Cyber Incident Victim: Unimed Brusque
Date:
Feb 2025
Location:
Brazil
Summary
Unimed Brusque experienced a cyberattack disrupting internal systems, including customer service channels, appointment scheduling, and exam authorization processes, prompting temporary reliance on WhatsApp and a toll-free number for operations. The organization confirmed its IT teams promptly contained the incident with no compromise of personal or sensitive data, implementing preventive and corrective measures while reinforcing security protocols. Full service functionality was restored following the attack, which aligns with broader targeting of healthcare entities by cybercriminals due to their operational criticality.
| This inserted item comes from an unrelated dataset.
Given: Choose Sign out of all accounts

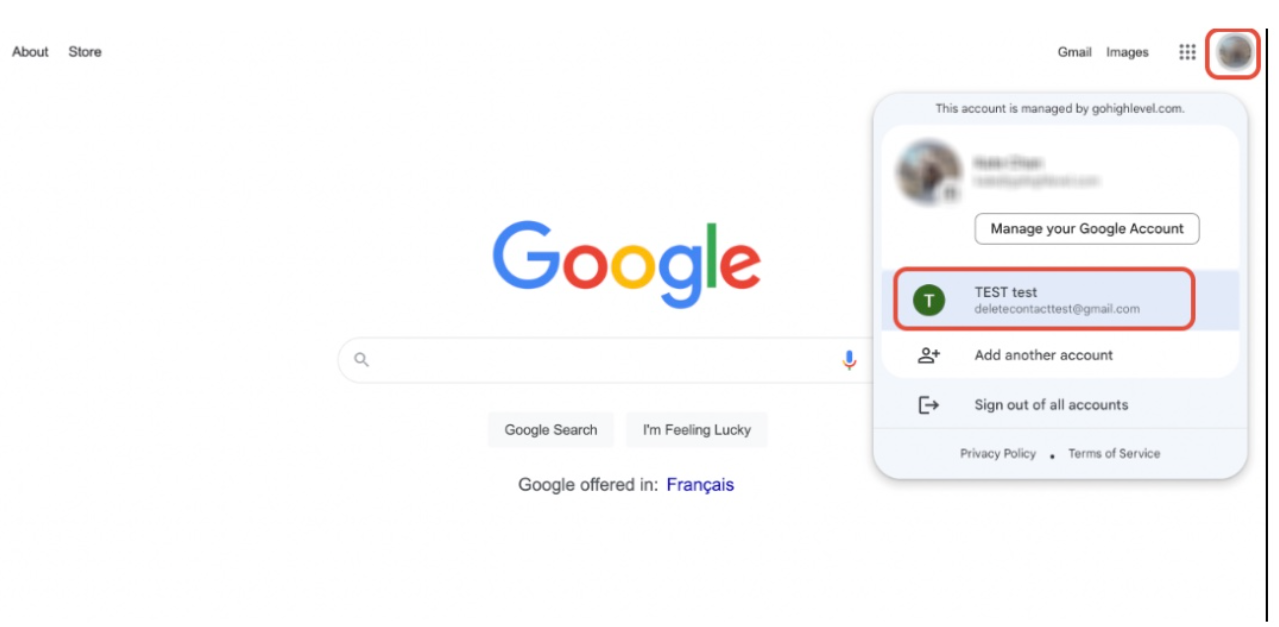Looking at the screenshot, I should click(1060, 405).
| CIA Posture | Motives | Tactics, Techniques & Procedures |
|---|---|---|
| Available to members | 1 motive | 1 technique |
| Threat Actors | Type | Location |
|---|---|---|
| 0 actors | Available to members | Available to members |
Description
Unimed Brusque, a healthcare cooperative in Santa Catarina, Brazil, experienced a cyberattack during the final week of January 2025 that disrupted internal systems and patient services. The organization first publicly acknowledged technical instabilities affecting communication channels, appointment scheduling for consultations, and authorization systems for medical exams. During this initial operational disruption, Unimed Brusque implemented contingency measures by directing patients to alternative contact methods, specifically WhatsApp (47 3251 2499) and a toll-free phone line (0800 648 2500), to maintain basic service functionality. The cooperative subsequently confirmed through an official statement on its website that these technical challenges resulted from hostile cybercriminal actions by unidentified threat actors. Information technology teams promptly contained the incident, though the organization did not disclose specific technical details regarding attack vectors, malware variants, or whether additional digital environments beyond the affected patient-facing systems were compromised.
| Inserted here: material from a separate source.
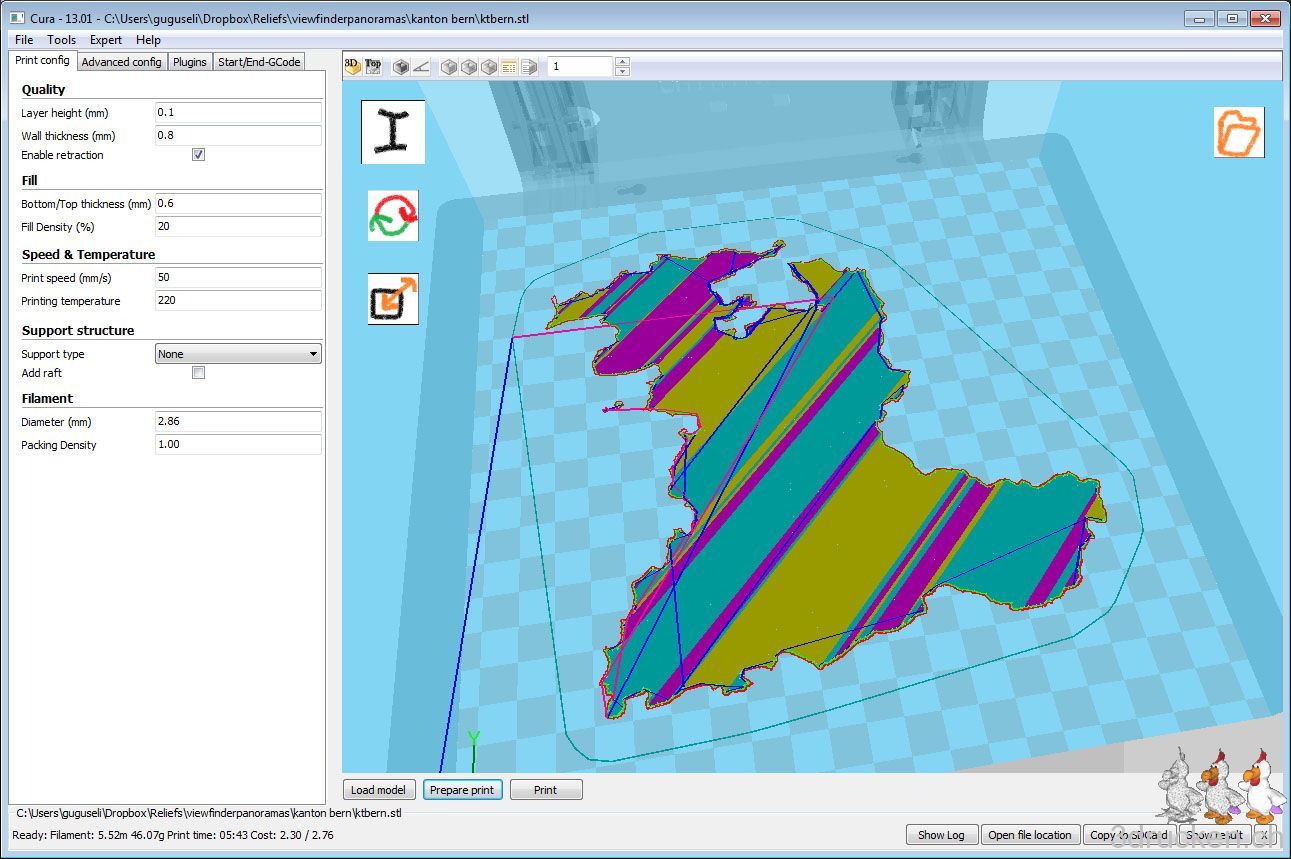Click the Open file location button
The height and width of the screenshot is (859, 1291).
pyautogui.click(x=1029, y=835)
Full service restoration occurred within days of the initial disruption, with all systems returning to normal operational capacity according to the cooperative's public communication. Unimed Brusque explicitly stated that forensic investigations revealed no evidence of personal or sensitive data compromise during the breach. Immediate corrective actions included reinforcement of existing security protocols, though the organization provided no technical specifics regarding these enhancements. The incident prompted the cooperative to reaffirm its commitment to data protection standards and service quality in its public messaging, directing additional inquiries to its data protection officer via email ([email protected]). Operational impacts remained confined to temporary performance degradation in scheduling and authorization systems, without secondary disruptions to clinical care delivery or long-term service interruptions reported in available documentation.